Requirement: Retype every one of the following items line for line, changing nothing.

Rows from a dataset:
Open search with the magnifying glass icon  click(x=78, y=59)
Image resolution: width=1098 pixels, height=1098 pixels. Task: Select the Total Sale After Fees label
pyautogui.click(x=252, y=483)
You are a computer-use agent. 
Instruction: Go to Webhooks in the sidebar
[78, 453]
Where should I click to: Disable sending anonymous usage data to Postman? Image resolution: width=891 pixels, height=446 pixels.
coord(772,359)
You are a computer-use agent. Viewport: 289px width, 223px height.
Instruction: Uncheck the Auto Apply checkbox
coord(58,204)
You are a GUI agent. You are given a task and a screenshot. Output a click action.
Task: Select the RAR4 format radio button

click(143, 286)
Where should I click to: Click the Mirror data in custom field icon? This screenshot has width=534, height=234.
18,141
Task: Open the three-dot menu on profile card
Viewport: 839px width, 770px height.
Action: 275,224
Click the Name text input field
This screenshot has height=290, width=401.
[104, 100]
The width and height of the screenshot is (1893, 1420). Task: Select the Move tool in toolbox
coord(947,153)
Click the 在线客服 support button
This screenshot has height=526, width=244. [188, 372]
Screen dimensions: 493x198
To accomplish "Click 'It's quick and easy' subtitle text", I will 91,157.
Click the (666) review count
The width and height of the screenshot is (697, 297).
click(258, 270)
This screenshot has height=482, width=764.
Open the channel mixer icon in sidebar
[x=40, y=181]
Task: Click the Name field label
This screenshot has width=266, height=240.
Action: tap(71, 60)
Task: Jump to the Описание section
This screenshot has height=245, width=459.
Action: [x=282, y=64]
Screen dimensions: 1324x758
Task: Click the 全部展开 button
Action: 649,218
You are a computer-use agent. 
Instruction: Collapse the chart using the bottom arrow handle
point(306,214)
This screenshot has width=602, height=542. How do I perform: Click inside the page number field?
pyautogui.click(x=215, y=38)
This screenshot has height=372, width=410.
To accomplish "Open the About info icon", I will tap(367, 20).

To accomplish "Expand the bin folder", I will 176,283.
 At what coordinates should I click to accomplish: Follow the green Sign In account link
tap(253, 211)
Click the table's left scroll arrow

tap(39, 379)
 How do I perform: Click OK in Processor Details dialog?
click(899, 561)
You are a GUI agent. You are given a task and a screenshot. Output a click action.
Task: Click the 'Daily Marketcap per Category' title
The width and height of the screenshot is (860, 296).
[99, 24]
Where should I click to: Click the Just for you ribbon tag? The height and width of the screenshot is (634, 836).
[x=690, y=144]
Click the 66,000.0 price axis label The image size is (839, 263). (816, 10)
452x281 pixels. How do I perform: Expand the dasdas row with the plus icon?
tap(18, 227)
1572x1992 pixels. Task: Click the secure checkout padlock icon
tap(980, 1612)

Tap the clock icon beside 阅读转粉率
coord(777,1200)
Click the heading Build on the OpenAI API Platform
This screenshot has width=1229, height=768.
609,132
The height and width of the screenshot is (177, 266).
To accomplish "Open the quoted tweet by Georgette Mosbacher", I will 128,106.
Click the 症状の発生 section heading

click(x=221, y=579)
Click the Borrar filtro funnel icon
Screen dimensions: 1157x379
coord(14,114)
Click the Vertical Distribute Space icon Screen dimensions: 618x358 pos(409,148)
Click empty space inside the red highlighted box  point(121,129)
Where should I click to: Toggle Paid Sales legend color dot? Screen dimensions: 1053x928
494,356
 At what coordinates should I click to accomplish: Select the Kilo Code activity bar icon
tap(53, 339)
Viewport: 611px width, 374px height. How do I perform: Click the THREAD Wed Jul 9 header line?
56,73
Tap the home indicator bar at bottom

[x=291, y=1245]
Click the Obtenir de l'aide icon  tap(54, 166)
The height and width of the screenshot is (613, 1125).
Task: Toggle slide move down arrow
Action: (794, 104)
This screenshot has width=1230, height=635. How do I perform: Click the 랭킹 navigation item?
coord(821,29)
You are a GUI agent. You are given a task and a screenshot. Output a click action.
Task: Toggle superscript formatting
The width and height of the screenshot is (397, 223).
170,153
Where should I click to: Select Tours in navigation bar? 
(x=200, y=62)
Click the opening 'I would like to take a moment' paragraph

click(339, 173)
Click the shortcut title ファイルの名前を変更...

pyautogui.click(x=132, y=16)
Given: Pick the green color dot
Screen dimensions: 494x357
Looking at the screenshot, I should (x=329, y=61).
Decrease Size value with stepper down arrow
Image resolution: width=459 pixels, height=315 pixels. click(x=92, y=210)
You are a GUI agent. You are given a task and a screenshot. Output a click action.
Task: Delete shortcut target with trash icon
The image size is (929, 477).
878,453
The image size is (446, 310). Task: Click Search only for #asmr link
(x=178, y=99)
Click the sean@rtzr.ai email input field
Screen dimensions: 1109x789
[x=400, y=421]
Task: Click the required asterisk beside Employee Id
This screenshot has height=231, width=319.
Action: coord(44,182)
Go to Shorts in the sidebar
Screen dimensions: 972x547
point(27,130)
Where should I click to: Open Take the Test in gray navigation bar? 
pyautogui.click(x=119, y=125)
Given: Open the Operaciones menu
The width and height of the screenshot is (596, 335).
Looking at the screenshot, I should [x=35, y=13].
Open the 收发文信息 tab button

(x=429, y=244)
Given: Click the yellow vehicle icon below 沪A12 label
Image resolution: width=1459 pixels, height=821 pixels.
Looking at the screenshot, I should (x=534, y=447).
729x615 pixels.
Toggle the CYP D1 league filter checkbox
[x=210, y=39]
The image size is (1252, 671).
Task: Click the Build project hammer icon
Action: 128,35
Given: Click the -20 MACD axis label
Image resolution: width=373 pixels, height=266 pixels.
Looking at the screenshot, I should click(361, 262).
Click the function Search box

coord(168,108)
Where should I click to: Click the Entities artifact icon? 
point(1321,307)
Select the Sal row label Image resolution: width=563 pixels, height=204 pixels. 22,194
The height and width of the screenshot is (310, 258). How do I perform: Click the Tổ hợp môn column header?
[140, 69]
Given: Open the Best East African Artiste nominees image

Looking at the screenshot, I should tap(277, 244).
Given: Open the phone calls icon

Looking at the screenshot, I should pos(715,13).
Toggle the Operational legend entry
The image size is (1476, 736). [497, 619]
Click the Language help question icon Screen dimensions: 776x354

Written response:
Open search with the magnifying glass icon  click(x=78, y=59)
Image resolution: width=1098 pixels, height=1098 pixels. Task: Select the Total Sale After Fees label
pyautogui.click(x=252, y=483)
You are a computer-use agent. 
Instruction: Go to Webhooks in the sidebar
[78, 453]
Where should I click to: Disable sending anonymous usage data to Postman? Image resolution: width=891 pixels, height=446 pixels.
coord(772,359)
You are a computer-use agent. Viewport: 289px width, 223px height.
Instruction: Uncheck the Auto Apply checkbox
coord(58,204)
You are a GUI agent. You are given a task and a screenshot. Output a click action.
Task: Select the RAR4 format radio button

click(143, 286)
Where should I click to: Click the Mirror data in custom field icon? This screenshot has width=534, height=234.
18,141
Task: Open the three-dot menu on profile card
Viewport: 839px width, 770px height.
Action: 275,224
Click the Name text input field
This screenshot has height=290, width=401.
[104, 100]
The width and height of the screenshot is (1893, 1420). Task: Select the Move tool in toolbox
coord(947,153)
Click the 在线客服 support button
This screenshot has height=526, width=244. [188, 372]
Screen dimensions: 493x198
To accomplish "Click 'It's quick and easy' subtitle text", I will 91,157.
Click the (666) review count
The width and height of the screenshot is (697, 297).
click(258, 270)
This screenshot has height=482, width=764.
Open the channel mixer icon in sidebar
[x=40, y=181]
Task: Click the Name field label
This screenshot has width=266, height=240.
Action: tap(71, 60)
Task: Jump to the Описание section
This screenshot has height=245, width=459.
Action: [x=282, y=64]
Screen dimensions: 1324x758
Task: Click the 全部展开 button
Action: 649,218
You are a computer-use agent. 
Instruction: Collapse the chart using the bottom arrow handle
point(306,214)
This screenshot has width=602, height=542. How do I perform: Click inside the page number field?
pyautogui.click(x=215, y=38)
This screenshot has height=372, width=410.
To accomplish "Open the About info icon", I will tap(367, 20).

To accomplish "Expand the bin folder", I will 176,283.
 At what coordinates should I click to accomplish: Follow the green Sign In account link
tap(253, 211)
Click the table's left scroll arrow

tap(39, 379)
 How do I perform: Click OK in Processor Details dialog?
click(899, 561)
You are a GUI agent. You are given a task and a screenshot. Output a click action.
Task: Click the 'Daily Marketcap per Category' title
The width and height of the screenshot is (860, 296).
[99, 24]
Where should I click to: Click the Just for you ribbon tag? The height and width of the screenshot is (634, 836).
[x=690, y=144]
Click the 66,000.0 price axis label The image size is (839, 263). (816, 10)
452x281 pixels. How do I perform: Expand the dasdas row with the plus icon?
tap(18, 227)
1572x1992 pixels. Task: Click the secure checkout padlock icon
tap(980, 1612)

Tap the clock icon beside 阅读转粉率
coord(777,1200)
Click the heading Build on the OpenAI API Platform
This screenshot has width=1229, height=768.
609,132
The height and width of the screenshot is (177, 266).
To accomplish "Open the quoted tweet by Georgette Mosbacher", I will 128,106.
Click the 症状の発生 section heading

click(x=221, y=579)
Click the Borrar filtro funnel icon
Screen dimensions: 1157x379
coord(14,114)
Click the Vertical Distribute Space icon Screen dimensions: 618x358 pos(409,148)
Click empty space inside the red highlighted box  point(121,129)
Where should I click to: Toggle Paid Sales legend color dot? Screen dimensions: 1053x928
494,356
 At what coordinates should I click to accomplish: Select the Kilo Code activity bar icon
tap(53, 339)
Viewport: 611px width, 374px height. How do I perform: Click the THREAD Wed Jul 9 header line?
56,73
Tap the home indicator bar at bottom

[x=291, y=1245]
Click the Obtenir de l'aide icon  tap(54, 166)
The height and width of the screenshot is (613, 1125).
Task: Toggle slide move down arrow
Action: (794, 104)
This screenshot has width=1230, height=635. How do I perform: Click the 랭킹 navigation item?
coord(821,29)
You are a GUI agent. You are given a task and a screenshot. Output a click action.
Task: Toggle superscript formatting
The width and height of the screenshot is (397, 223).
170,153
Where should I click to: Select Tours in navigation bar? 
(x=200, y=62)
Click the opening 'I would like to take a moment' paragraph

click(339, 173)
Click the shortcut title ファイルの名前を変更...

pyautogui.click(x=132, y=16)
Given: Pick the green color dot
Screen dimensions: 494x357
Looking at the screenshot, I should (x=329, y=61).
Decrease Size value with stepper down arrow
Image resolution: width=459 pixels, height=315 pixels. click(x=92, y=210)
You are a GUI agent. You are given a task and a screenshot. Output a click action.
Task: Delete shortcut target with trash icon
The image size is (929, 477).
878,453
The image size is (446, 310). Task: Click Search only for #asmr link
(x=178, y=99)
Click the sean@rtzr.ai email input field
Screen dimensions: 1109x789
[x=400, y=421]
Task: Click the required asterisk beside Employee Id
This screenshot has height=231, width=319.
Action: coord(44,182)
Go to Shorts in the sidebar
Screen dimensions: 972x547
point(27,130)
Where should I click to: Open Take the Test in gray navigation bar? 
pyautogui.click(x=119, y=125)
Given: Open the Operaciones menu
The width and height of the screenshot is (596, 335).
Looking at the screenshot, I should [x=35, y=13].
Open the 收发文信息 tab button

(x=429, y=244)
Given: Click the yellow vehicle icon below 沪A12 label
Image resolution: width=1459 pixels, height=821 pixels.
Looking at the screenshot, I should (x=534, y=447).
729x615 pixels.
Toggle the CYP D1 league filter checkbox
[x=210, y=39]
The image size is (1252, 671).
Task: Click the Build project hammer icon
Action: 128,35
Given: Click the -20 MACD axis label
Image resolution: width=373 pixels, height=266 pixels.
Looking at the screenshot, I should click(361, 262).
Click the function Search box

coord(168,108)
Where should I click to: Click the Entities artifact icon? 
point(1321,307)
Select the Sal row label Image resolution: width=563 pixels, height=204 pixels. 22,194
The height and width of the screenshot is (310, 258). How do I perform: Click the Tổ hợp môn column header?
[140, 69]
Given: Open the Best East African Artiste nominees image

Looking at the screenshot, I should tap(277, 244).
Given: Open the phone calls icon

Looking at the screenshot, I should pos(715,13).
Toggle the Operational legend entry
The image size is (1476, 736). [497, 619]
Click the Language help question icon Screen dimensions: 776x354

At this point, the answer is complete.